◆ WORK INSTRUCTIONS ◆
1. Reproduce the passage of the buckysome abstract that opens with the words containing "Published: 2 August" and closes with "and preparative conditions.".
2. According to the buckysome abstract, how many lipophilic C12 chains are attached to the fullerene cage of AF-1?
3. Extend the buckysome abstract, picking up right after its final sentence.

Published: 2 August 2007

Abstract

Background

The amphiphilic fullerene monomer (AF-1) consists of a "buckyball" cage to which a Newkome-like dendrimer unit and five lipophilic C12 chains positioned octahedrally to the dendrimer unit are attached. In this study, we report a novel fullerene-based liposome termed 'buckysome' that is water soluble and forms stable spherical nanometer sized vesicles. Cryogenic electron microscopy (Cryo-EM), transmission electron microscopy (TEM), and dynamic light scattering (DLS) studies were used to characterize the different supra-molecular structures readily formed from the fullerene monomers under varying pH, aqueous solvents, and preparative conditions.

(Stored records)
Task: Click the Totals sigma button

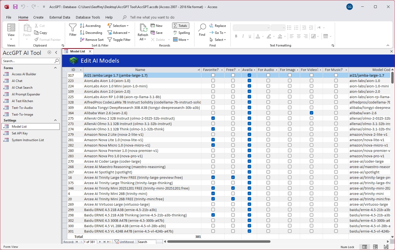Action: 180,26
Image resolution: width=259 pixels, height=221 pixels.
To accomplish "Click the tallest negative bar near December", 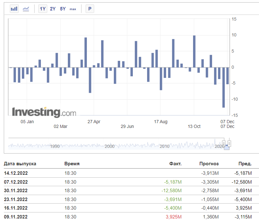I will point(223,87).
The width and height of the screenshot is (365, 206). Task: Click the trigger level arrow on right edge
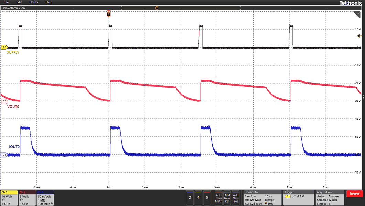click(359, 36)
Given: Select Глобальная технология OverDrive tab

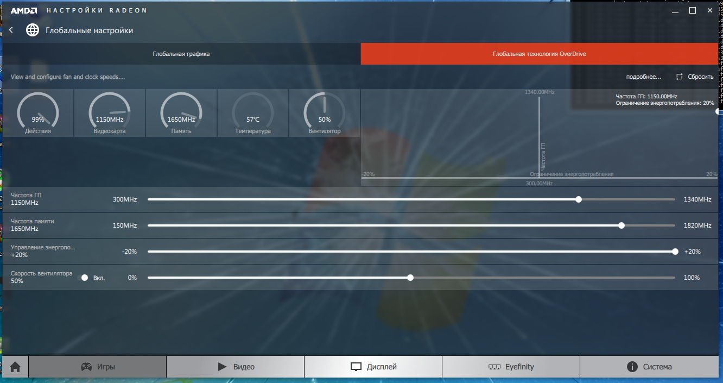Looking at the screenshot, I should point(539,54).
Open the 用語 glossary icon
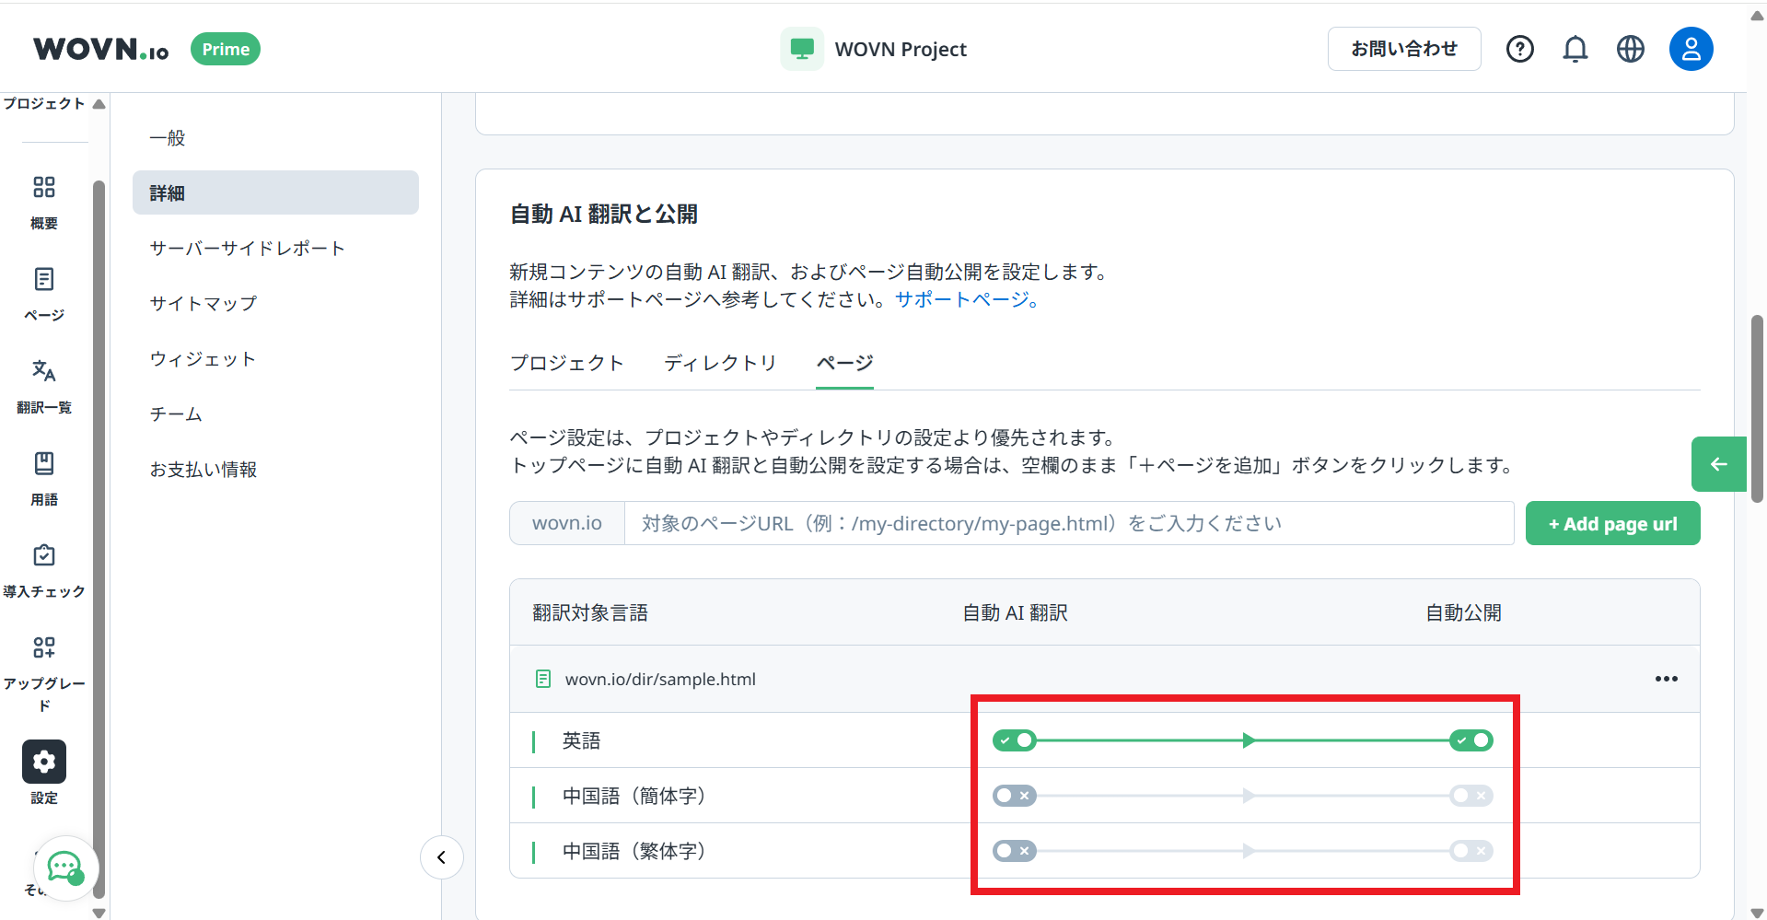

◆ ANSWER LIST ◆
1.
Published: 2 August 2007

Abstract

Background

The amphiphilic fullerene monomer (AF-1) consists of a "buckyball" cage to which a Newkome-like dendrimer unit and five lipophilic C12 chains positioned octahedrally to the dendrimer unit are attached. In this study, we report a novel fullerene-based liposome termed 'buckysome' that is water soluble and forms stable spherical nanometer sized vesicles. Cryogenic electron microscopy (Cryo-EM), transmission electron microscopy (TEM), and dynamic light scattering (DLS) studies were used to characterize the different supra-molecular structures readily formed from the fullerene monomers under varying pH, aqueous solvents, and preparative conditions.

2. Five.

3.
Results

Electron microscopy results indicate the formation of bilayer membranes with a width of ~6.5 nm, consistent with previously reported molecular dynamics simulations. Cryo-EM indicates the formation of large (400 nm diameter) multilamellar, liposome-like vesicles and unilamellar vesicles in the size range of 50–150 nm diameter. In addition, complex networks of cylindrical, tube-like aggregates with varying lengths and packing densities were observed. Under controlled experimental conditions, high concentrations of spherical vesicles could be formed. In vitro results suggest that these supra-molecular structures impose little to no toxicity. Cytotoxicity of 10–200 μM buckysomes were assessed in various cell lines. Ongoing studies are aimed at understanding cellular internalization of these nanoparticle aggregates.

Conclusion

In this current study, we have designed a core platform based on a novel amphiphilic fullerene nanostructure, which readily assembles into supra-molecular structures. This delivery vector might provide promising features such as ease of preparation, long-term stability and controlled release.